Heute macht die Blogtour zu Chris Weitz‚ „Young World – Die Clans von New York“ bei mir Halt und dafür habe ich Jefferson, dem Protagonisten der Reihe, für einen Tag mein Blog überlassen. So wie ich es verstanden habe, wird er Euch etwas über den Kampf ums Überleben in dieser verseuchten Welt erzählen, aber lest selbst:

Überleben. Was bedeutet das überhaupt?
Damals, vor dem Weltuntergang, bedeutete das vor allem eines: atmen. Regelmäßig Nahrung zu sich nehmen, ein paar Stunden Schlaf am Tag. Mehr brauchte es im Grunde nicht.
Und heute? Heute ist es prinzipiell nicht viel anders. Und doch ist alles anders. 
Das Atmen kriegen wir hin. Aber der Rest? Sicher, am Anfang war es leicht, an Nahrungsmittel zu kommen. All die Toten haben eine Menge für uns zurückgelassen. In der Panik fingen die Menschen an, zu horten, und haben uns so teilweise mit einem glücklichen Fund wochenlang ernährt. Doch obwohl wir nur noch so wenige sind, sind auch diese Reserven schnell aufgebraucht.
Schlafen…ist ein Luxus, den man sich nur leisten kann, wenn man an einem sicheren Ort ist.
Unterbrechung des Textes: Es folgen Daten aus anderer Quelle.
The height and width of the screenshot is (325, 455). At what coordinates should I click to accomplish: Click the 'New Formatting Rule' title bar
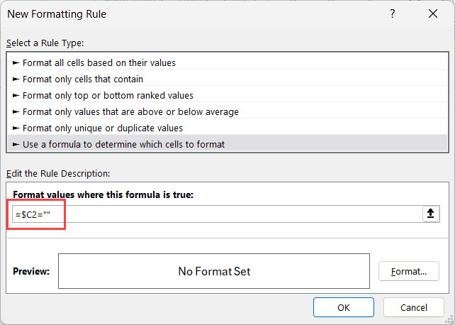[x=177, y=13]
Ha! Sicher! Was ist heute schon sicher?
Wenn vor Dem, was passiert ist, Geld die Welt regiert hat, definieren uns heute die Waffen, die wir tragen. Und die sind selbst in den Vereinigten Staaten, in denen doch alle so vernarrt nach Waffen sind, in einer Stadt wie New York nicht leicht zu finden. Dabei ist die Suche nach einer brauchbaren Knarre noch ein Kinderspiel im Vergleich zu der Jagd nach Munition. Denn nichts schreit mehr „Freiwild“ als das Geräusch des herausschießenden, leeren Magazins.
Fassen wir mal zusammen: wenn wir also nicht das Atmen vergessen, ausreichend Nahrung besorgen oder anbauen, hin und wieder schlafen, uns nicht von wilden Tieren fressen lassen oder einem dummen Unfall zum Opfer fallen, töten wir uns gegenseitig. Genau. Es reicht ja nicht, dass alle Kleinkinder und Erwachsene an einer Krankheit gestorben sind, die auch uns ein ziemliches genaues Ablaufdatum verpasst hat. Nein, wir müssen auch noch gegenseitig aufeinander losgehen.
Schöne neue Welt!
Ich weiß, das alles klingt ziemlich deprimierend – und das ist es natürlich auch -, aber ich gebe nicht auf! Ich habe einen Clan, auf den ich stolz bin; Freunde, die für mich und einander einstehen und die Hoffnung, dass das alles nicht umsonst ist.
Wir kommen echt ziemlich gut zurecht und, wie man hört, ergeht es manchen Clans sogar noch besser. Vielleicht können wir handeln oder ein Bündnis eingehen…natürlich nicht mit den Uptowner Idioten, die ein Schwein für zwei unserer Frauen geboten haben. Ich meine, hallo? Ticken die noch richtig? Hoffen wir mal, dass sie nicht der Maßstab für die anderen Clans sind.
Außerdem hat Brainbox einen Hinweis auf einen Artikel gefunden, der uns vielleicht etwas über Das, was passiert ist, verraten kann. Ich weiß selbst, dass ein Hinweis auf ein Vielleicht nicht unbedingt vielversprechend klingt, aber es ist besser als Nichts. Und seien wir mal ehrlich, wenn es jemand schafft, diesem Irrsinn Einhalt zu gebieten, dann ist es wohl BB.
So oder so: ich werde nicht aufgeben. Ich werde ÜBERLEBEN. Und wenn es nur bis zu meinem 18. Geburtstag, dann soll es eben so sein.


Das Gewinnspiel

Ich hoffe, Euch hat unsere Tour gefallen und dass Ihr jetzt ganz heiß auf das Buch seid!! Wenn dem so ist, habt Ihr jetzt natürlich die Chance, eines von 
5 (!) Print- oder 5 (!) Hörbüchern
zu gewinnen. Ja, Ihr habt richtig gelesen! Wir küren morgen gleich 10 Gewinner!
Was Ihr tun müsst, um in den Lostopf zu kommen?
Ganz einfach! Beantwortet einfach hier oder auf den anderen teilnehmenden Blogs die jeweilige Tagesfrage, die heute lautet:
Glaubt Ihr, Ihr könntet in der Welt NACH der Seuche überleben?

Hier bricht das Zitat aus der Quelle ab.